La visite des chantiers a ensuite permis aux auditeurs de découvrir les installations de haute technologie adaptées pour l’entretien des yachts de toutes catégories, voiliers ou motor-yachts, de 30 à 200 mètres. Un ascenseur pour des bateaux de 80 à 130 mètres et un bassin de carénage d’une longueur de 300 mètres offrent en particulier aux Chantiers Navals de La Ciotat un outil de production unique.

Cette capacité industrielle exceptionnelle représente un fort potentiel pour le développement économique de la ville et de la Région et offre de belles perspectives d’emplois dans tous les domaines d’activités de la maintenance navale.

La dernière matinée du séminaire s’est déroulée sur le site de EXAIL à La Garde où les auditeurs ont eu la chance de pouvoir échanger avec tous les directeurs de département.
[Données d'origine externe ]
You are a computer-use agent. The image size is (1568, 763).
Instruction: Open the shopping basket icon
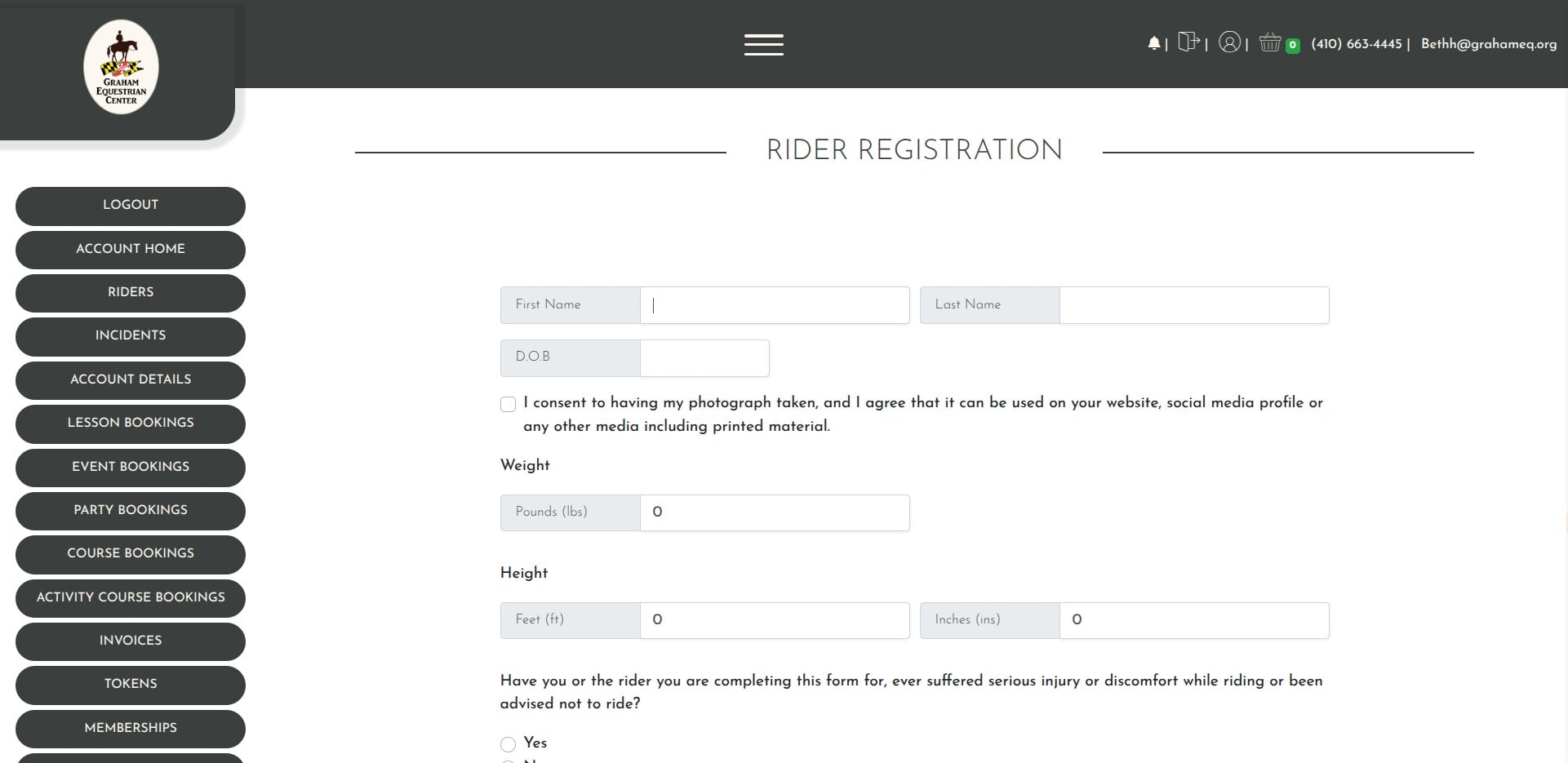pos(1269,42)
Le rapprochement de IXblue et ECA Group a permis de créer un nouveau champion des hautes technologies en matière de drones, Exail, héritier des savoir-faire de 50 ans de robotique navale. Bénéficiant d’une couverture mondiale, Exail réalise 80% de son chiffre d’affaires à l’étranger et développe des solutions dronisées à usage duales civil et militaire. 49% de ses clients sont en effet civils.

Après une présentation de grande qualité de la large gamme de systèmes de drones sous-marins développés par Exail, qui peuvent être intégrés et déployés depuis un navire, ou utilisés en autonomie directement depuis la terre, les auditeurs ont pu visiter les ateliers et découvrir les différents systèmes de drones sous-marins et de surface produits par Exail.

L’Ulyx, qui équipe actuellement l’IFREMER, dont un dérivé devrait offrir à la marine française une capacité de surveillance sous la mer jusqu’à 6.000 mètres et le DRIX, drone de surface très polyvalent déjà vendu à 25 exemplaires à l’international, ont ainsi particulièrement impressionné les auditeurs.

Au terme de ce séminaire les auditeurs ont pu mesurer les atouts de la France sur plusieurs secteurs de pointe de l’économie maritime et approfondie leur connaissance des modalités de régulation des activités en mer.